Cette "proximité confessionnelle (N.D.L.R. : il parle l'arabe littéraire, a suivi l'école coranique) et générationnelle" a conduit Achraf Ben Brahim à se plonger dans la djihadosphère, expérience qu'il décrit dans un livre, L'emprise, enquête au coeur de la djihadosphère (Lemieux). "On ne peut expliquer uniquement le djihad par le désoeuvrement, le rejet social, il y a quelque chose de plus fort que l'émotivité, c'est le djihad de conviction", explique le jeune homme, depuis son bureau, où il exerce en tant que chef de projet multimédia, tout en poursuivant des études en droit et en sciences politiques.

 

 

 

La bande-son avec Rachid Kassim

 

Achraf Ben Brahim maîtrise parfaitement la science du web et les réseaux sociaux, ce qui lui a permis d'entrer en contact avec plusieurs combattants fancophones établis dans le "califat". Dont, en août, un entretien avec Rachid Kassim, dont il nous fait entendre la bande-son.
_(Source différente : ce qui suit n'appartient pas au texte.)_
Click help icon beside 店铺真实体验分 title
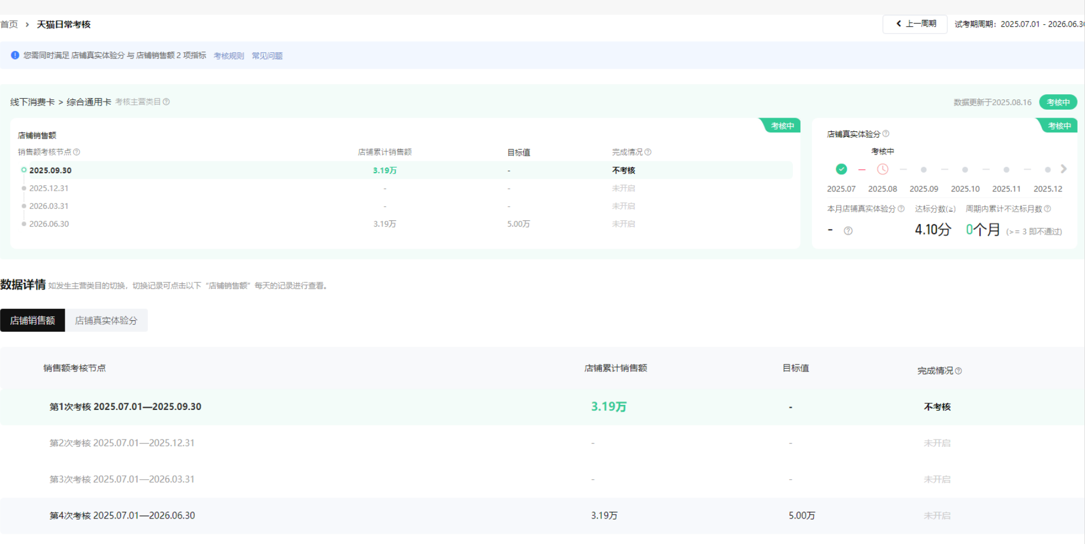Viewport: 1085px width, 544px height. pos(886,134)
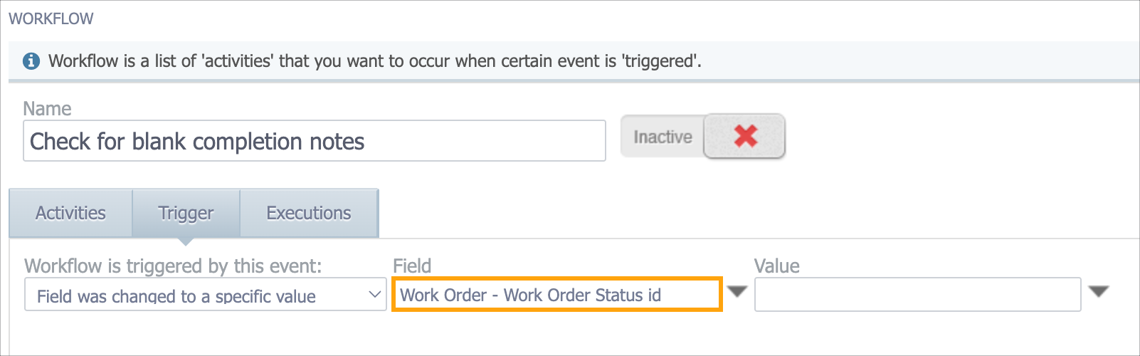The image size is (1140, 356).
Task: Click the empty Value input box
Action: pyautogui.click(x=917, y=294)

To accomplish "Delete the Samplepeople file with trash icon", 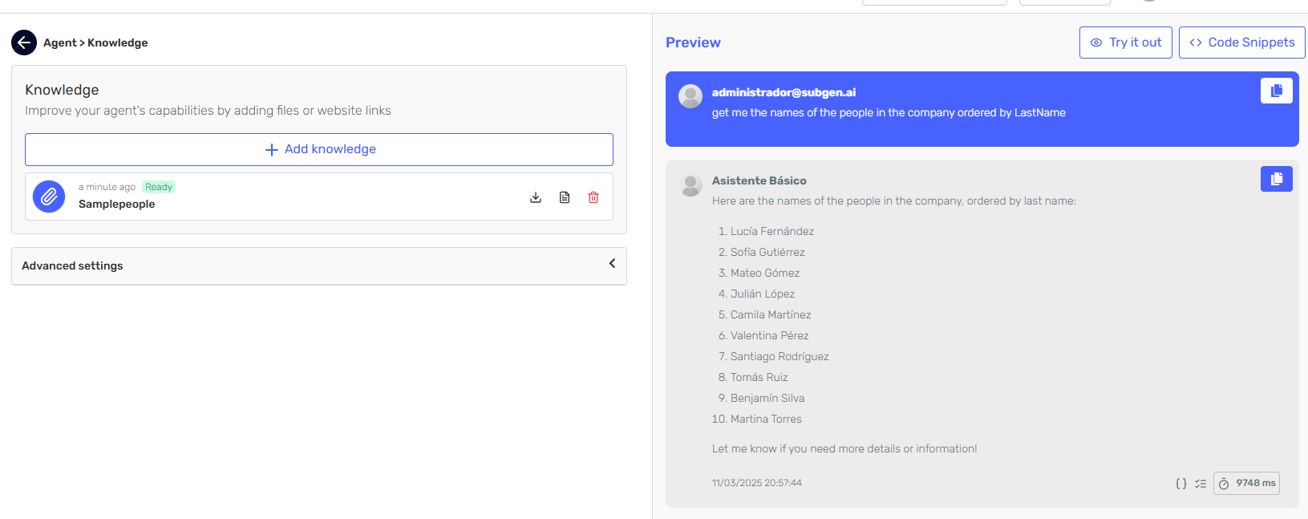I will tap(593, 197).
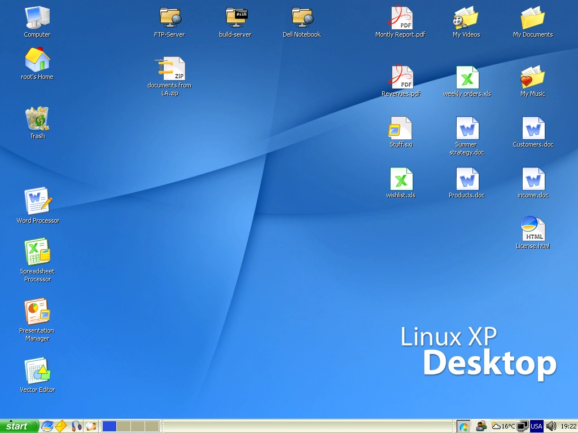Open the build-server terminal

tap(235, 17)
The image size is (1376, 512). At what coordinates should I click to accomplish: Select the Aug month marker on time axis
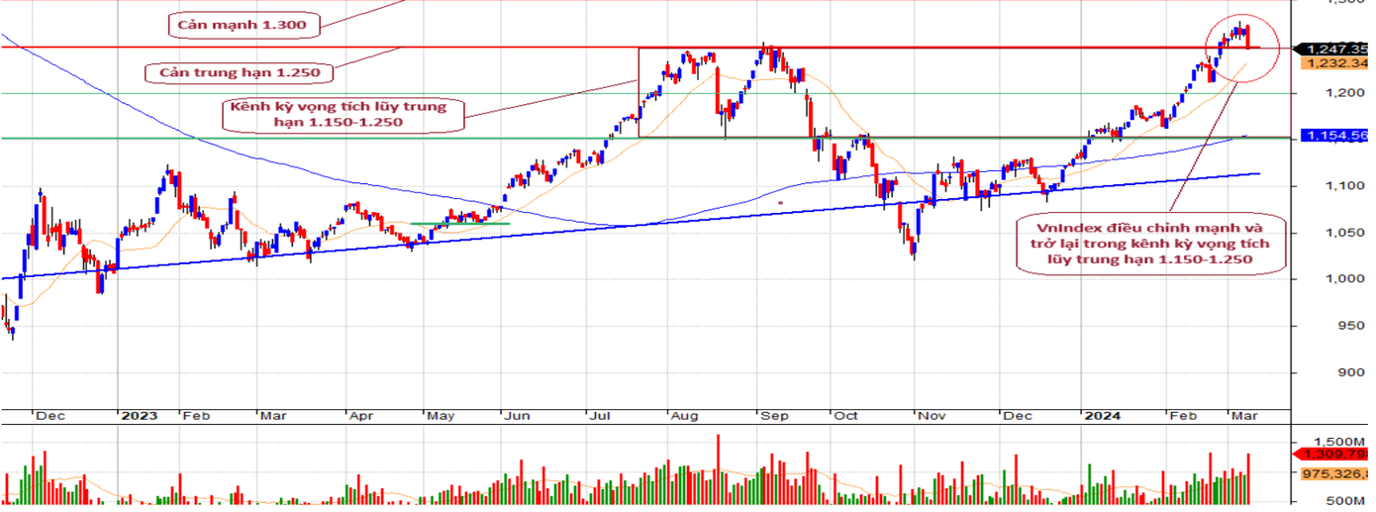point(683,418)
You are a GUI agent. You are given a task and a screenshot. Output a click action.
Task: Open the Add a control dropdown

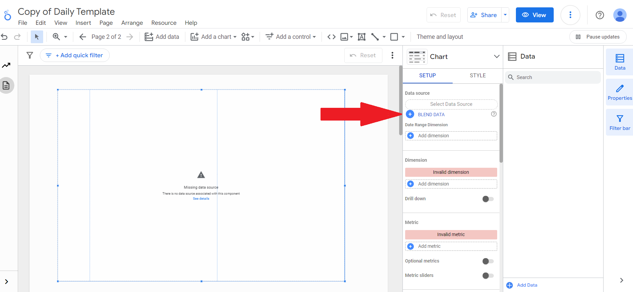(290, 37)

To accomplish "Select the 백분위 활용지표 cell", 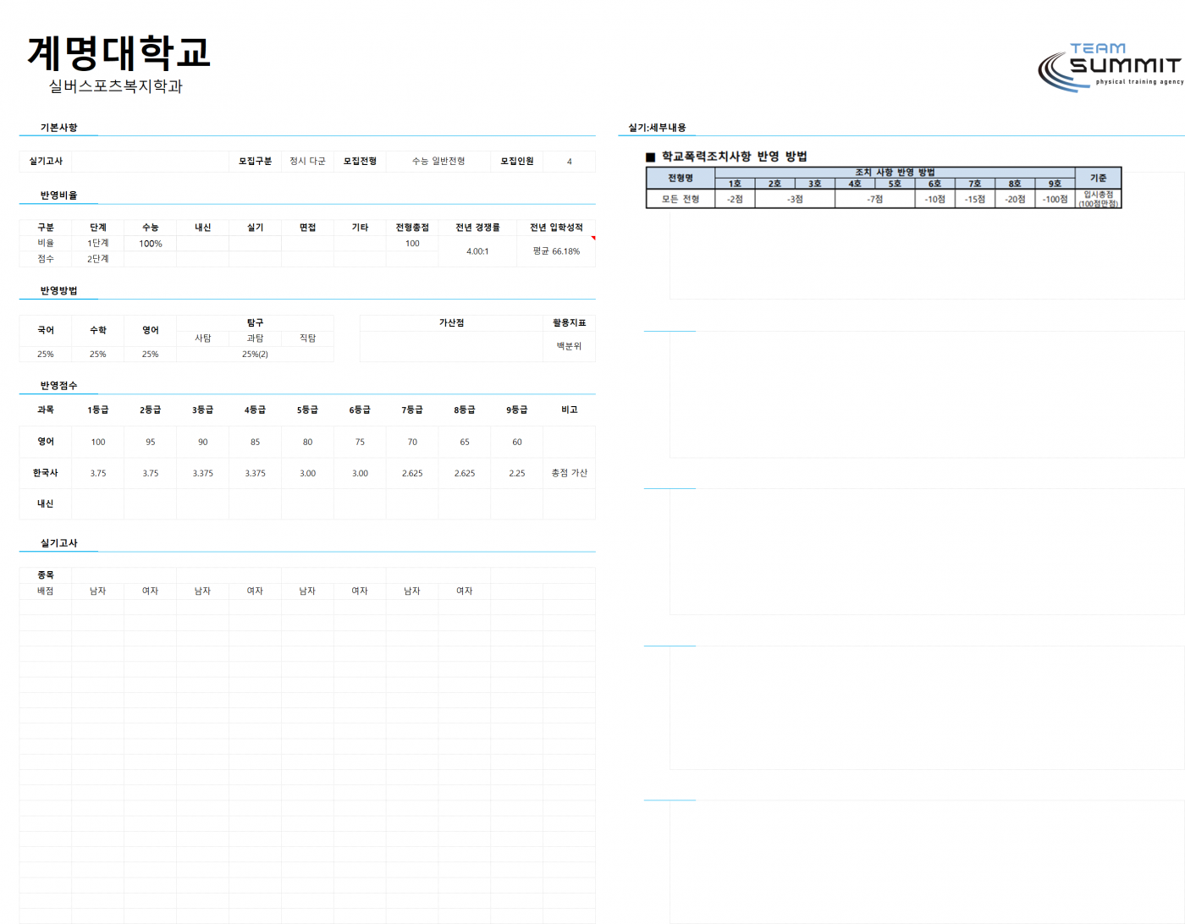I will click(x=569, y=346).
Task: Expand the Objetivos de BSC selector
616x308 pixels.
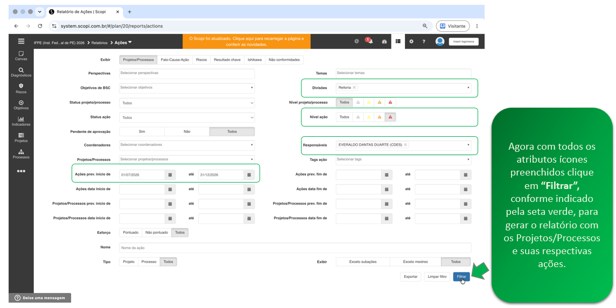Action: 187,88
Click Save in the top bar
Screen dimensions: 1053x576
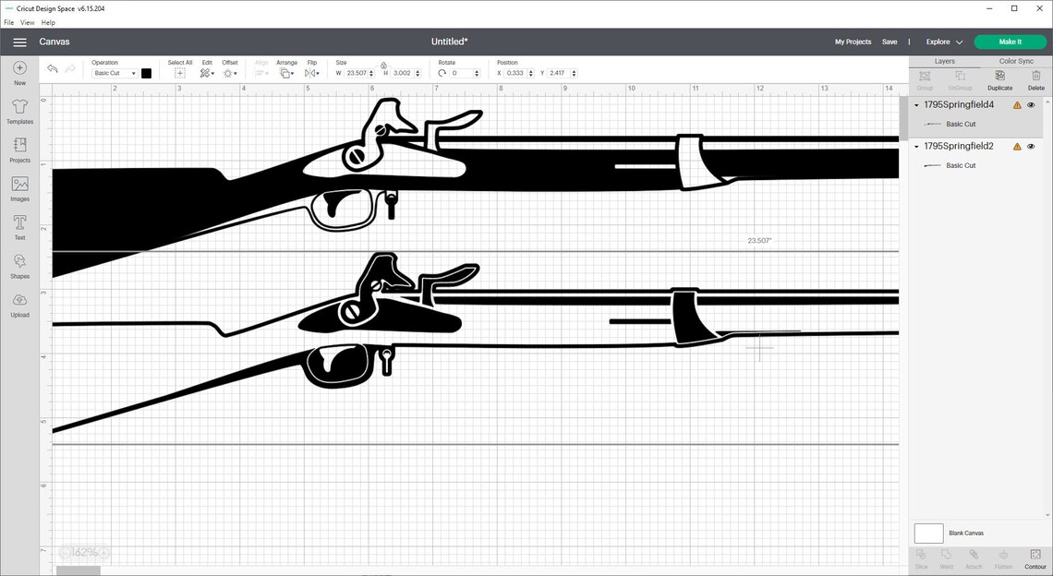click(x=890, y=42)

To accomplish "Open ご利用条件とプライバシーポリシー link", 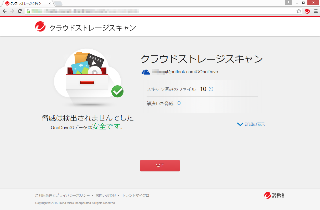I will [62, 195].
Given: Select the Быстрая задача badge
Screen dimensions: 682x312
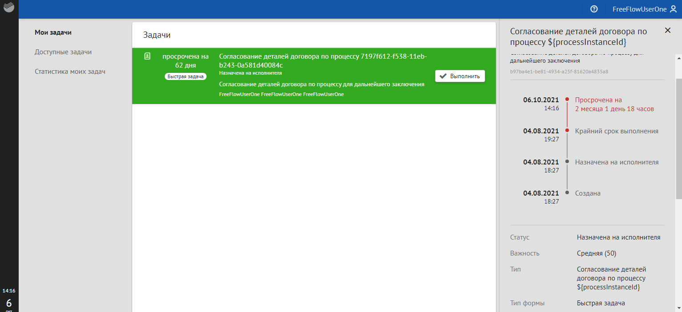Looking at the screenshot, I should tap(185, 76).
Kassim affirme : "Ceux qui retournent en France le font par confort, habitués à un confort occidental qu'ils n'ont pas ici.

 

 

Quand ils reviennent en France, ils crachent sur l'État islamique pour alléger leurs peines mais c'est surtout un problème au niveau de leur croyance". L'été dernier, le groupe État islamique n'avait pas encore subi les revers de l'automne, et Kassim affirmait alors : "Le califat est en phase de consolidation". De ses échanges récurrents avec des djihadistes, Achraf Ben Brahim retient que ce possible retour "dépendra de leur niveau d'intégration là-bas", et s'interroge : "Quel serait leur but sachant que, pour eux, un musulman ne peut pas vivre en terre de mécréance ?" S'ils reviennent, estime le jeune Francilien, "ce n'est parce qu'ils délaisseront leur dogme, mais parce que Daech n'est pas à la hauteur de leurs attentes. Certains vont revenir sans faire leur mea-culpa. Pour se venger, c'est possible..."

 

 

Les risques d'attentat, par des "revenants" (ou pas), restent très grands. La déradicalisation, comme elle se présente en France, sera pour lui un "échec" annoncé. Pour mieux appréhender le phénomène, Achraf Ben Brahim a fait sienne une phrase du philosophe Spinoza : "Ne pas railler, ne pas déplorer, ne pas détester, comprendre". X.F.

 

 

 

Combien sont-ils ?

 

 

En Europe

 

Entre 3 000 et 5 000 Européens (sur 30 000 combattants engagés dans les rangs de Daech) seraient susceptibles de rentrer, selon les derniers chiffres dévoilés par Jan Jambon, le ministre de l'Intérieur belge.

 

 

 

En France

 

221 Français seraient morts sur le territoire irako-syrien, 200 seraient en transit, et 250 auraient été placés en détention ou sous surveillance à leur retour. On compterait également au sein des prisons françaises 300 détenus aux profils "très durs".

 

 

 

En Belgique

 

Environ 500 djihadistes belges ont à un moment ou un autre transité par la Syrie ou l'Irak, ils seraient encore 272 aujourd'hui. 193 sont revenus, a précisé le ministre belge dernièrement : "La moitié de ceux-là sont emprisonnés, les autres sont placés sous surveillance".

 

 

 

En Allemagne

 

Environ 850 Allemands avaient quitté ces dernières années leur pays pour rejoindre Daech. 274 d'entre eux sont rentrés en Allemagne. Plus de la moitié (48 %) seraient encore radicalisés et un quart collaborent avec les autorités.